You are actually programming at a higher-level of abstraction, since you’re manipulating the collection directly instead of considering each of its elements. e.g. it’s obvious in the second example that we’re filtering, instead of needing to read the implementation to figure it out.

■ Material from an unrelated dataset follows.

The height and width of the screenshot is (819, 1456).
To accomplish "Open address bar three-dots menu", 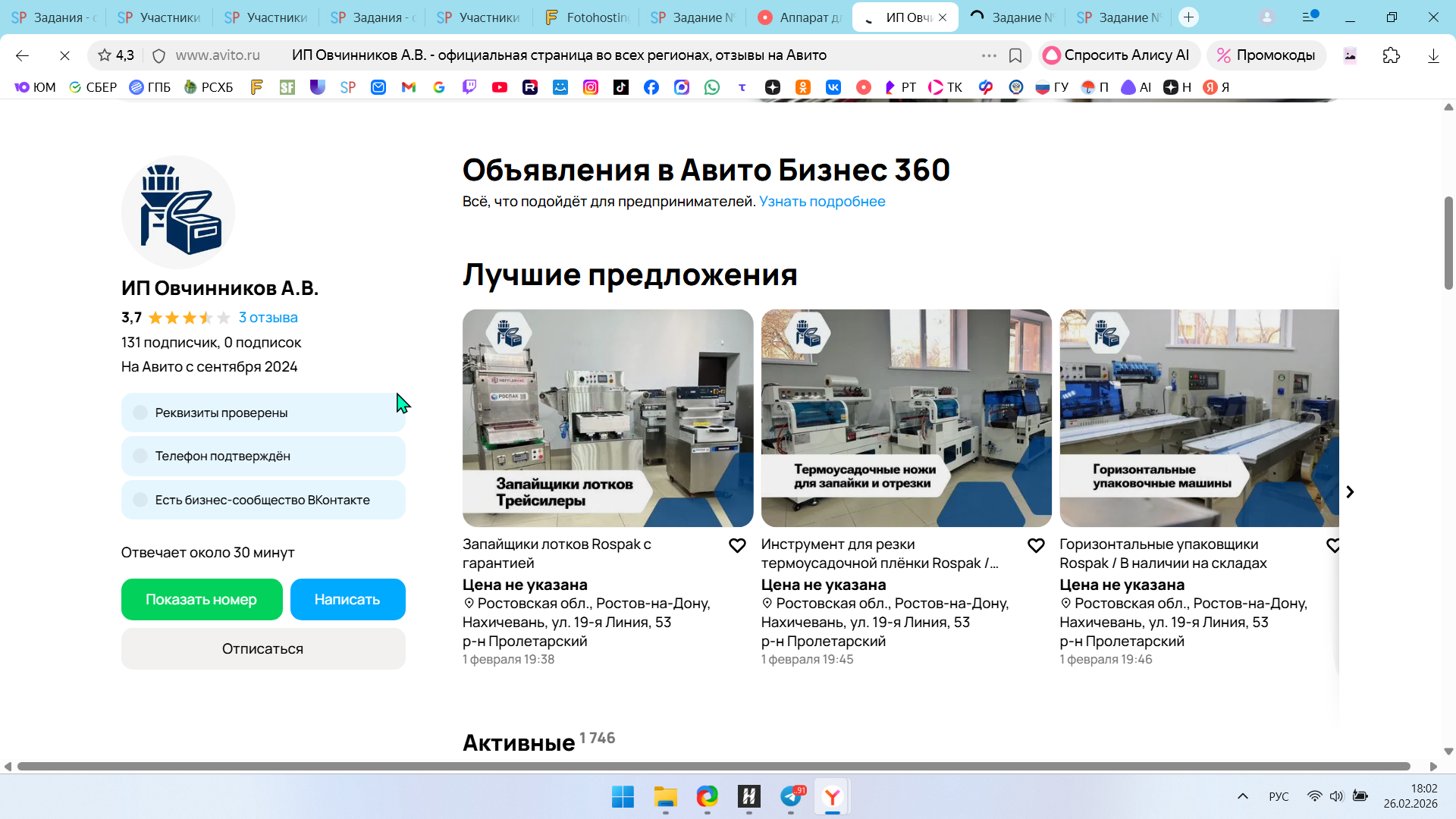I will click(989, 55).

For readability, write multiple chained functions from top-down instead of left-right.

// bad!
val names = mutableSetOf<String>()
for(person in persons) {
  if(person.age < 18)
  	names.add(person.name)
}
names.sorted()

// better!
val names = persons.filter{ it.age < 18}
															.map{ it.name }
															.sorted()

Use intermediate variables when chaining more than ~3-5 operators.

// bad!
val sortedAgeGroupNames = persons
	.filter{ it.age >= 18 }
	.groupBy{ it.age / 10 * 10 }
	.mapValues{ it.value.map{ it.name }}
	.toList()
	.sortedBy{ it.first }

// better, more readable
val ageGroups = persons.filter{ it.age >= 18 }
											 .groupBy{ it.age / 10 * 10 }
val sortedNamesByAgeGroup = ageGroups
	.mapValues{ (_, group) -> group.map(Person::name) }
	.toList()
	.sortedBy{ (ageGroup, _) -> ageGroup }

8. Scope Your Code

Use apply/with to configure a mutable object.

// old way
fun client(): RestClient {
  val client = RestClient()
  client.username = "xyz"
  client.secret = "secret"
  client.url = "https://..../employees"
  return client
}

// better way
fun client() = RestClient().apply {
  username = "xyz"
  secret = "secret"
  url = "https://..../employee"
}

Use let/run to manipulate the context object and return a different type.

// old way
val file = File("/path")
file.setReadOnly(true)
val created = file.createNewFile()

// new way
val created = File("/path").run {
	setReadOnly(true)
  createNewFile() // last expression so result from this function is returned
}

Use also to execute a side-effect.

// old way
if(amount <= 0) {
  val msg = "Payment amount is < 0"
  LOGGER.warn(msg)
  throw IAE(msg)
} else ...

// new way
require(amount > 0) {
  "Payment amount is < 0".also(LOGGER::warn)
}

9. Embrace Coroutines

// No coroutines
// Using Mono from Sprint React and many combinators (flatMap)
// Standard constructs like if/else cannot be used
// Business intent cannot be derived from this code
@PutMapping("/users")
@ResponseBody
fun upsertUser(@RequestBody user: User): Mono<User> =
	userByEmail(user.email)
		.switchIfEmpty{
      verifyEmail(user.email).flatMap{ valid ->
				if(valid) Mono.just(user)
				else Mono.error(ResponseStatusException(BAD_REQUEST, "Bad Email"))
			}
    }.flatMap{ toUpsert -> save(toUpsert) }

// Coroutines clean this up
// Common language constructs can be used
// Reads like synchronous code
@PutMapping("/users")
@ResponseBody
fun upsertUser(@RequestBody user: User): User =
	userByEmail(user.email).awaitSingle() ?:
		if (verifyEmail(user.email)) user else
		throw ResponseStatusException(BAD_REQUEST, "Bad Email")).let{
      toUpsert -> save(toUpsert)}

Tip

Project Loom will (eventually) result in support for coroutines running on the JVM. This will greatly simplify running coroutines and will provide benefits that can extend to Kotlin as well.